_Written instruction 1_
Reproduce the records verbatim, starting at the line containing "Identify the click" and continuing through the final line of the records.

_Quoted passage_
ISO19115 specifies that

...a dataset (DS_DataSet) must have one or more related Metadata entity sets (MD_Metadata). Metadata may optionally relate to a Feature, Feature Attribute, Feature Type, Feature Property Type (a Metaclass instantiated by Feature association role, Feature attribute type, and Feature operation), and aggregations of datasets (DS_Aggregate). Dataset aggregations may be specified (subclassed) as a general association (DS_OtherAggregate), a dataset series (DS_Series), or a special activity (DS_Initiative). MD_Metadata also applies to other classes of information and services not shown in this diagram (see MD_ScopeCode, B.5.25).

Let’s have a look at the MD_ScopeCode, which is the value of the MD_Metadata attribute hierarchyLevel:

  MD_ScopeCode    CodeS    Definition: class of information to which the referencing entity applies  
  attribute    001    information applies to the attribute class  
  attributeType    002    information applies to the characteristic of a feature  
  collectionHardware    003    information applies to the collection hardware class  
  collectionSession    004    information applies to the collection session  
  dataset    005    information applies to the dataset  
  series    006    information applies to the series  
  nonGeographicDataset    007    information applies to non-geographic data  
  dimensionGroup    008    information applies to a dimension group  
  feature    009    information applies to a feature  
  featureType    010    information applies to a feature type  
  propertyType    011    information applies to a property type  
  fieldSession    012    information applies to a field session  
  software    013    information applies to a computer program or routine  
  service    014    information applies to a ... service ...

_Entries on where items appear_
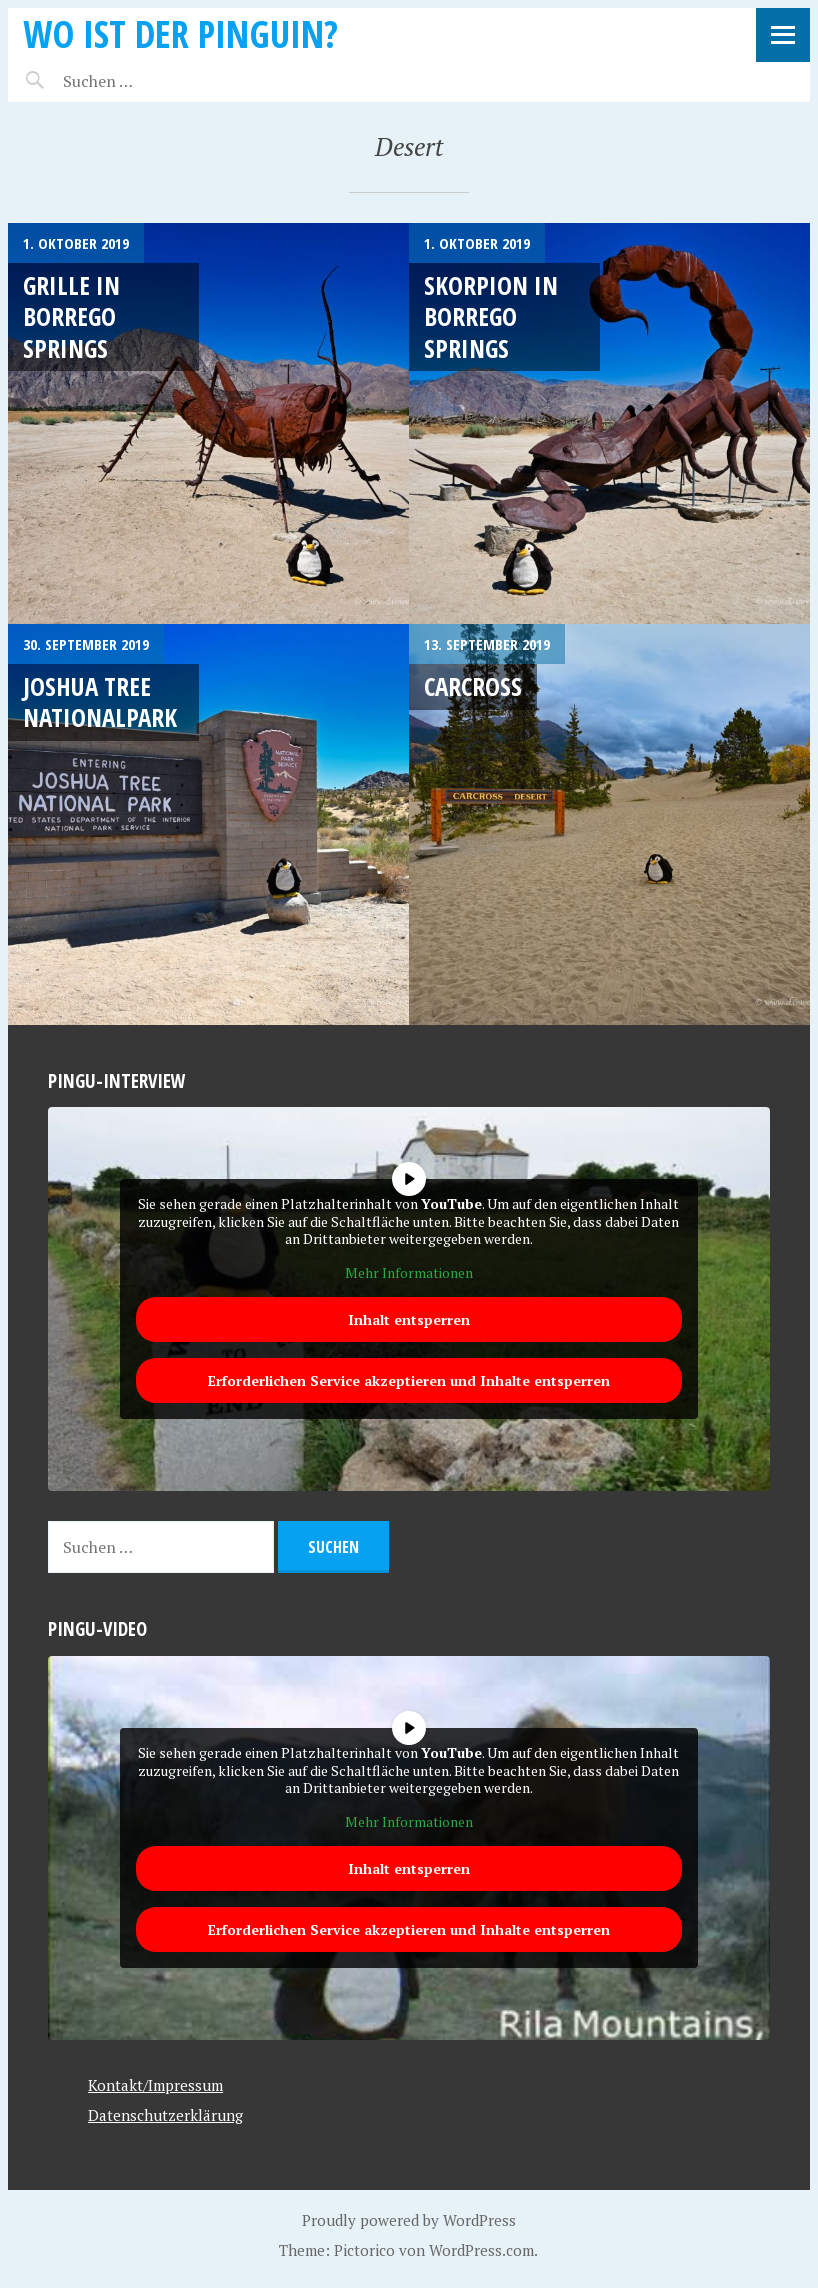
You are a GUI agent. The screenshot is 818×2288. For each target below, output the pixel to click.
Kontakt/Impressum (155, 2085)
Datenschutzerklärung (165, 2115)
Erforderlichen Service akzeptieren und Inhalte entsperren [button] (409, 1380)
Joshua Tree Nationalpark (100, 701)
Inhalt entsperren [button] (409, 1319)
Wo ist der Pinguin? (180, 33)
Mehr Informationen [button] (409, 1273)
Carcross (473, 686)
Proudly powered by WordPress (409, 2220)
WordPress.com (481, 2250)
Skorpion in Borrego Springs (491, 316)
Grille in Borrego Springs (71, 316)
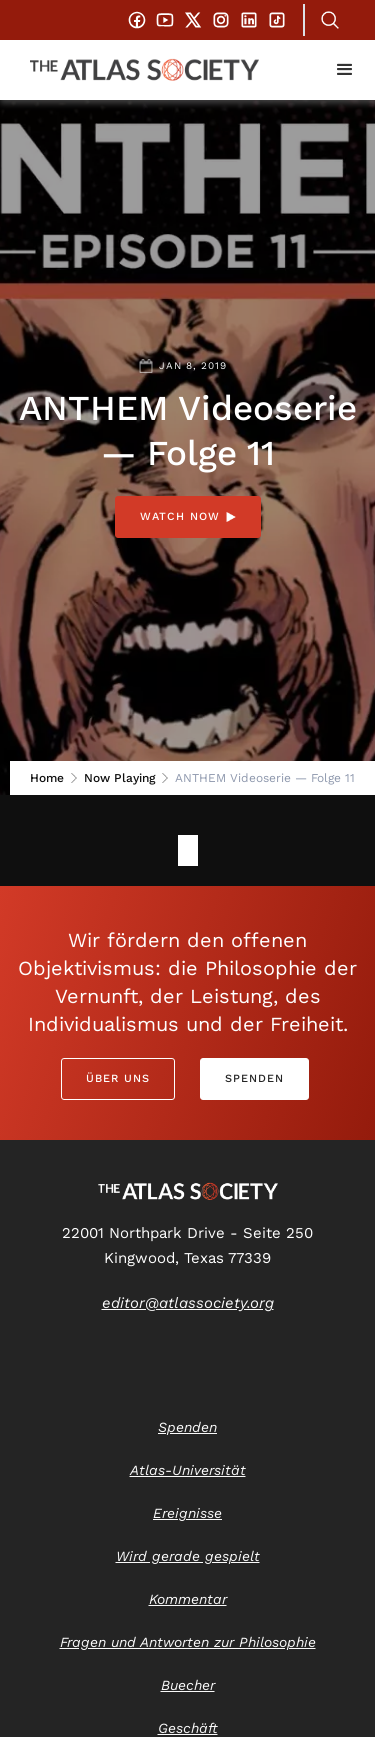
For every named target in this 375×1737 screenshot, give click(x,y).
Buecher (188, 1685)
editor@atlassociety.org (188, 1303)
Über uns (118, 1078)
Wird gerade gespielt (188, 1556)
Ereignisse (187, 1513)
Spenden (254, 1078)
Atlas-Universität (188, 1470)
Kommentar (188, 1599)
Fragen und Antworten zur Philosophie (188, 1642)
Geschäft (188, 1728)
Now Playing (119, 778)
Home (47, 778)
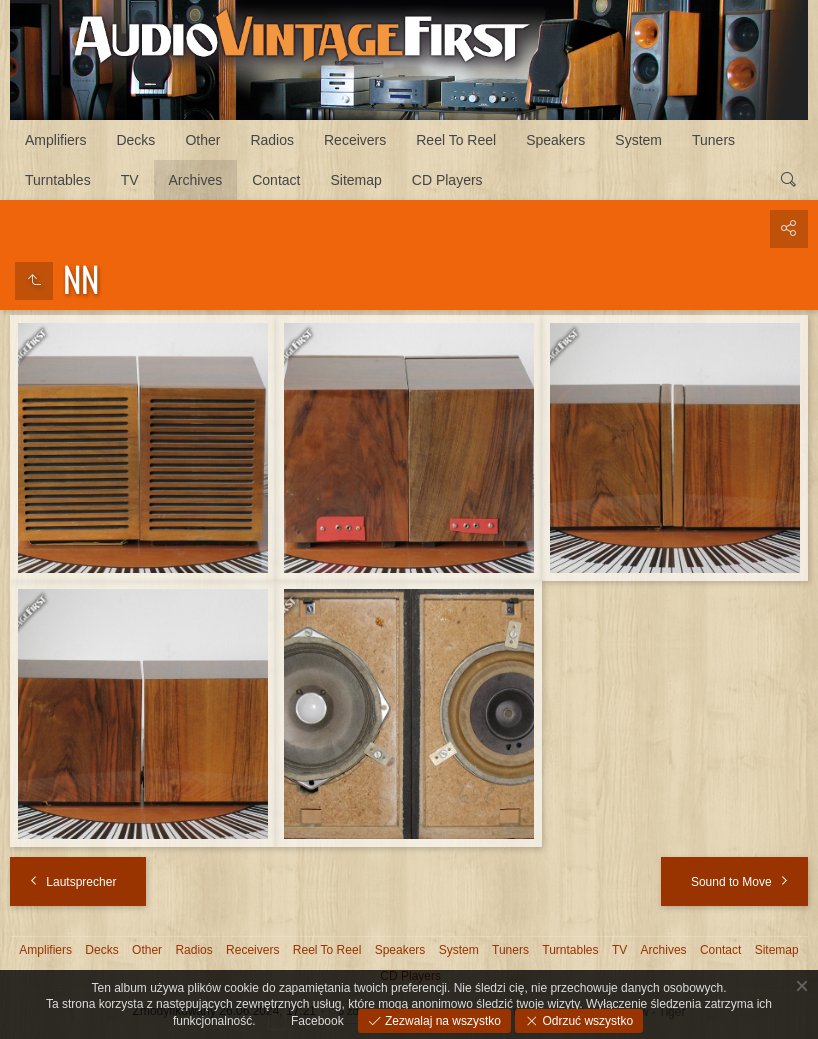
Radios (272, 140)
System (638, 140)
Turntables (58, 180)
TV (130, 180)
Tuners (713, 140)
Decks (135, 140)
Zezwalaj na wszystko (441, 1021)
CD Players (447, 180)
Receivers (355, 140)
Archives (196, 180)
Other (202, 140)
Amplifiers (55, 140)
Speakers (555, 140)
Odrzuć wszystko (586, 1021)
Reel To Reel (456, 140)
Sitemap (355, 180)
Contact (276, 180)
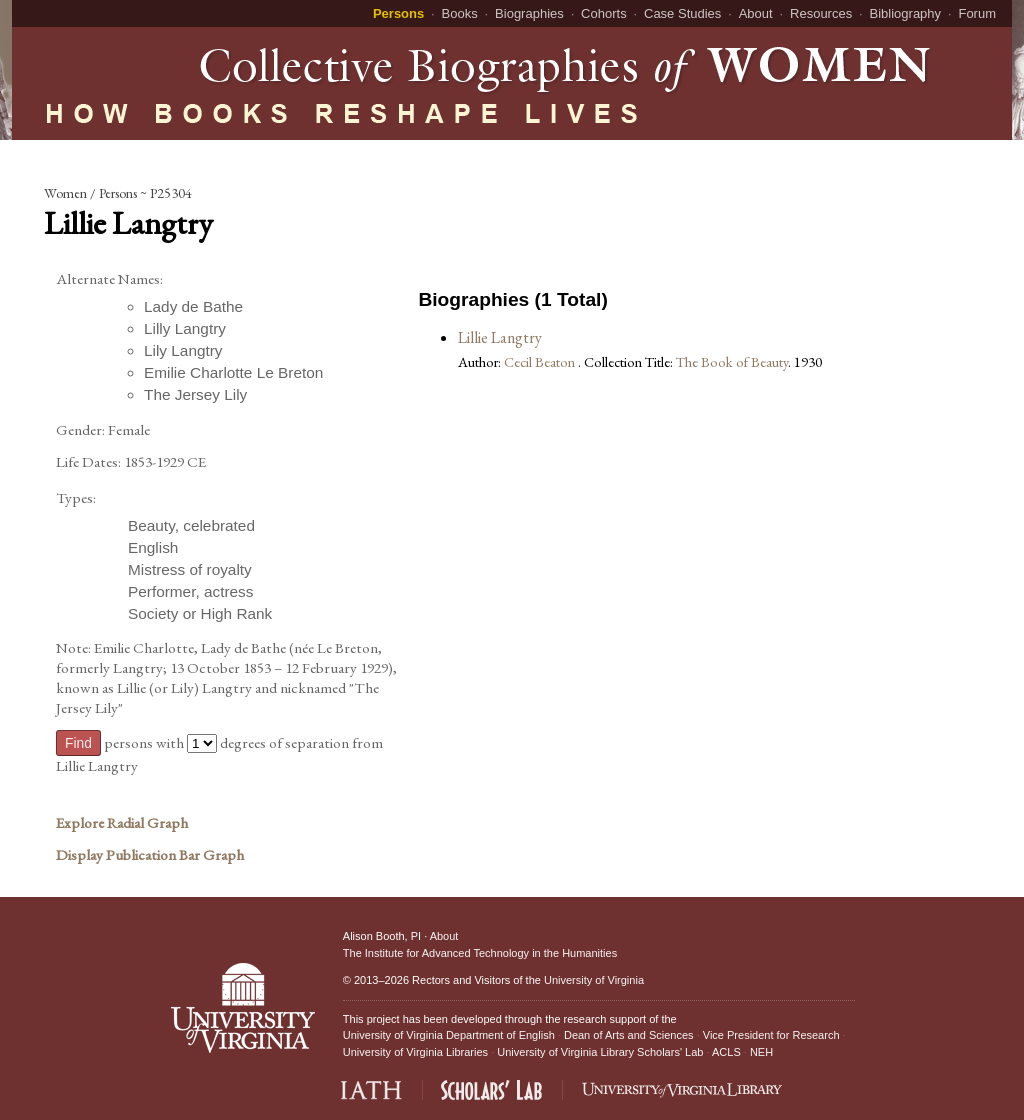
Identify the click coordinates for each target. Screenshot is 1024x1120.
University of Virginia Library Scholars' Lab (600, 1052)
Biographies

_Written instruction 2_
Answer these from the ISO 19115 passage:
(a) As what three kinds may dataset aggregations be specified?
(b) Which MD_Metadata attribute takes MD_ScopeCode as its value?
(c) What code is listed for nonGeographicDataset?

_Final result 1_
Identify the click coordinates for each target. Screenshot is 1024x1120.
University of Virginia Library Scholars' Lab (600, 1052)
Biographies

_Final result 2_
(a) A general association (DS_OtherAggregate), a dataset series (DS_Series), or a special activity (DS_Initiative).
(b) hierarchyLevel
(c) 007